Li Han-Lin, Chen Ming-Hsien
Institute of Information Management, National Chiao Tung University, 1001 Ta Hsueh Road, Hsinchu 300, Taiwan, Republic of China.
Comput Biol Med. 2008 Jan;38(1):42-52. doi: 10.1016/j.compbiomed.2007.07.006. Epub 2007 Sep 14.
To induce critical classification rules from observed data is a major task in biological and medical research. A classification rule is considered to be useful if it is optimal and simultaneously satisfies three criteria: is highly accurate, has a high rate of support, and is highly compact. However, current classification methods, such as rough set theory, neural networks, ID3, etc., may only induce feasible rules instead of optimal rules. In addition, the rules found by current methods may only satisfy one of the three criteria. This study proposes a multi-criteria model to induce optimal classification rules with better rates of accuracy, support and compactness. A linear multi-objective programming model for inducing classification rules is formulated. Two practical data sets, one of HSV patients results and another of European barn swallows, are tested. The results illustrate that the proposed method can induce better rules than current methods.

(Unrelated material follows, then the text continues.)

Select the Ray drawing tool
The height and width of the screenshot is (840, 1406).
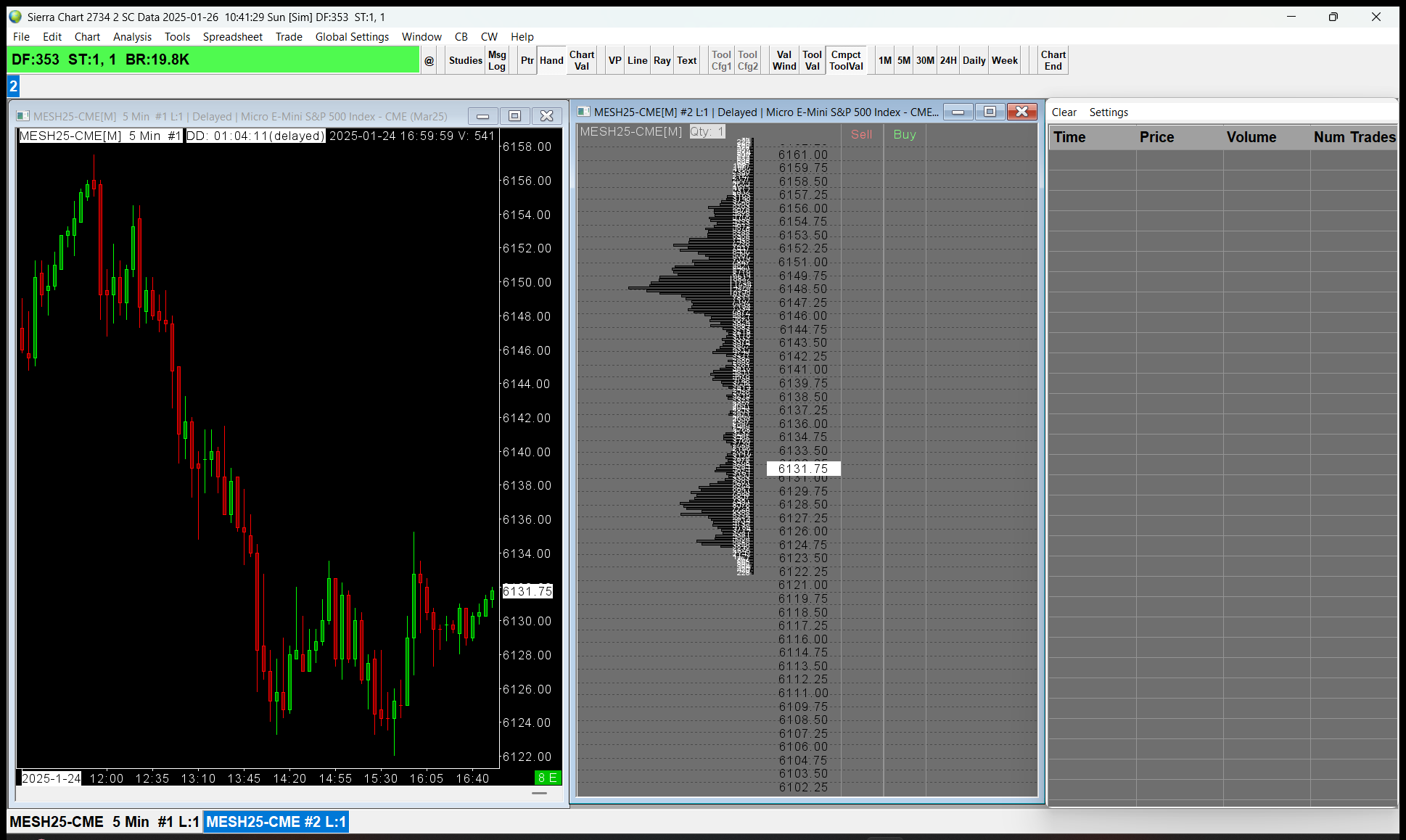pos(662,60)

从观测数据中归纳出关键分类规则是生物学和医学研究中的一项主要任务。如果一个分类规则是最优的且同时满足三个标准,那么它就被认为是有用的:高度准确、支持率高且高度紧凑。然而,当前的分类方法,如粗糙集理论、神经网络、ID3等,可能只能归纳出可行规则而非最优规则。此外,当前方法所发现的规则可能只满足这三个标准中的一个。本研究提出了一个多标准模型,以归纳出具有更好的准确率、支持率和紧凑性的最优分类规则。构建了一个用于归纳分类规则的线性多目标规划模型。对两个实际数据集进行了测试,一个是HSV患者的结果数据集,另一个是欧洲家燕的数据集。结果表明,所提出的方法能够归纳出比当前方法更好的规则。